Buyer understands that legends will be placed on certificates representing the
Securities, with respect to the above restrictions on resale or other
disposition of the Securities and that stop transfer instructions have or will
be placed with respect to the Securities so as to restrict the assignment,
resale or other disposition thereof.

               (i) The Company will direct its transfer agent to, or will
itself, place such a stop transfer order in its books respecting transfer of the
Securities, and the certificate or certificates representing the Securities will
bear the following legend or a legend substantially similar thereto:

               "THESE SHARES HAVE NOT BEEN REGISTERED UNDER THE SECURITIES ACT
               OF 1933. THEY MAY NOT BE SOLD OR OFFERED FOR SALE IN THE ABSENCE
               OF: (1) AN EFFECTIVE REGISTRATION STATEMENT AS TO THE SECURITIES
               UNDER THE ACT, OR (2) AN OPINION OF COUNSEL SATISFACTORY TO THE
               COMPANY THAT SUCH REGISTRATION IS NOT REQUIRED."

               (j) That Buyer understands that Rule 144, promulgated by the
Securities and Exchange Commission under the Act, may not be currently available
for sale of the Securities, and there is no assurance that it will be available
at any particular time in the future.

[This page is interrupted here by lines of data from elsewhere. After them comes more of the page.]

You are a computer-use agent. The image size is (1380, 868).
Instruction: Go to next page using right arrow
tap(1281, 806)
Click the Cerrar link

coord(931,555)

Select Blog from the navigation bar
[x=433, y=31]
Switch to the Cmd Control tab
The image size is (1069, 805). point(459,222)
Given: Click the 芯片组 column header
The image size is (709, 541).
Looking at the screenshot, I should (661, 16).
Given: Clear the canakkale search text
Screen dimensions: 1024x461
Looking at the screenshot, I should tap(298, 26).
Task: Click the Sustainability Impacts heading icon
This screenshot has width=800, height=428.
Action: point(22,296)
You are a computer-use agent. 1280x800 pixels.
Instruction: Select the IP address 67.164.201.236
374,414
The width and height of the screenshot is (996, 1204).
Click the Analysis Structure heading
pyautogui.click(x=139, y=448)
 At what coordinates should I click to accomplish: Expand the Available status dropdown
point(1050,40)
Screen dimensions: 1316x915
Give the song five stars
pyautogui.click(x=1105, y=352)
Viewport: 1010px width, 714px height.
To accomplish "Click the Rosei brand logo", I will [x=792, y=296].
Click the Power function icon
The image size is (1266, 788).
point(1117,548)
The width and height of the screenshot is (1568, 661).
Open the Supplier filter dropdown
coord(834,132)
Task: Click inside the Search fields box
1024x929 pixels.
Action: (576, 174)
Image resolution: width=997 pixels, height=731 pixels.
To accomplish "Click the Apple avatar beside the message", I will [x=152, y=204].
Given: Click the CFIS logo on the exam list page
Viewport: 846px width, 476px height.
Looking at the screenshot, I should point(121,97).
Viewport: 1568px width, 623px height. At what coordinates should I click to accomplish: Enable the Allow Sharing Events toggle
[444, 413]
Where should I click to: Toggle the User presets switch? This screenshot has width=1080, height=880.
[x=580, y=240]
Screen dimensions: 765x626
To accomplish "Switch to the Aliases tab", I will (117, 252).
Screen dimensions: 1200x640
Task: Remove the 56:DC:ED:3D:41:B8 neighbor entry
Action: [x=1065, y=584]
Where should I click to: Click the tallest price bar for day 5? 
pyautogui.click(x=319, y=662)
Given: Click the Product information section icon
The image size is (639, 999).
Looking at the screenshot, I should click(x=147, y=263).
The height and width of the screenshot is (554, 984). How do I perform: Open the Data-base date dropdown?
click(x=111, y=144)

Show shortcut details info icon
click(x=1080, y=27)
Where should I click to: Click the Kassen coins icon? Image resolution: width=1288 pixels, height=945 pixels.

If and when Rule 144 is available for sale
of the Common Stock underlying the Shares, such sales in reliance upon Rule 144
may only be (i) in limited quantities after the Shares and Common Stock have
been held for one (1) year after the Shares have been sold by the Company, or
(ii) in unlimited quantities beginning two years after the Shares have been sold
by the Company (provided the Buyer is not then an affiliate of the Company), in
each case in accordance with the conditions of the Rule, all of which must be
met (including the requirement, if applicable, that adequate information
concerning the Company is then available to the public). The Company and Buyer
acknowledges that the Company has no obligation to supply the information
required for sales under Rule 144.


                                       2
<PAGE>   3

                                                         EXHIBIT 10.10.W; PAGE 3


               (k) The Purchase Price to be paid by Buyer to Company for the
Shares has been determined by Buyer as fair and appropriate based solely upon
Buyer's independent investigation and due diligence of the Company, and neither
Buyer nor the Company nor any of their agents, including, without limitation,
any of their officers, directors, employees, accountants and attorneys, has made
any representations or warranties whatsoever in connection with the sale of the
Shares by the Company to Buyer. Buyer has had sufficient opportunity in
connection with the sale of the Shares to review the Company's business and
affairs (including, without limitation, the Company's financial statements and
other information). The Buyer has had answered to his satisfaction any questions
with respect to the Company's business and affairs. Buyer further has had the
opportunity to obtain independent financial, legal, accounting, business, tax
and other appropriate advice with respect to the transactions contemplated by
this Agreement, and is not relying upon the Company or any of its agents in any
manner in connection with same.

         3. REGISTRATION RIGHTS The Company agrees to register under the Act all
of the Common Stock issuable upon conversion of the Shares by the Buyer in
connection with the next Registration Statement filed by the Company with the
Securities and Exchange Commission.

         4. REPRESENTATIONS AND WARRANTIES OF ELECTROPURE

         (a) Electropure is a corporation duly organized and validly existing
under the laws of the State of California without limit as to duration of its
existence, and is authorized and in good standing to do business in no other
state; Electropure has the corporate power and adequate authority, rights and
franchise to own its property and to carry on its business as now conducted;
and, subject to ratification by its Board of Directors, Electropure has the
corporate power and adequate authority to enter into this Agreement.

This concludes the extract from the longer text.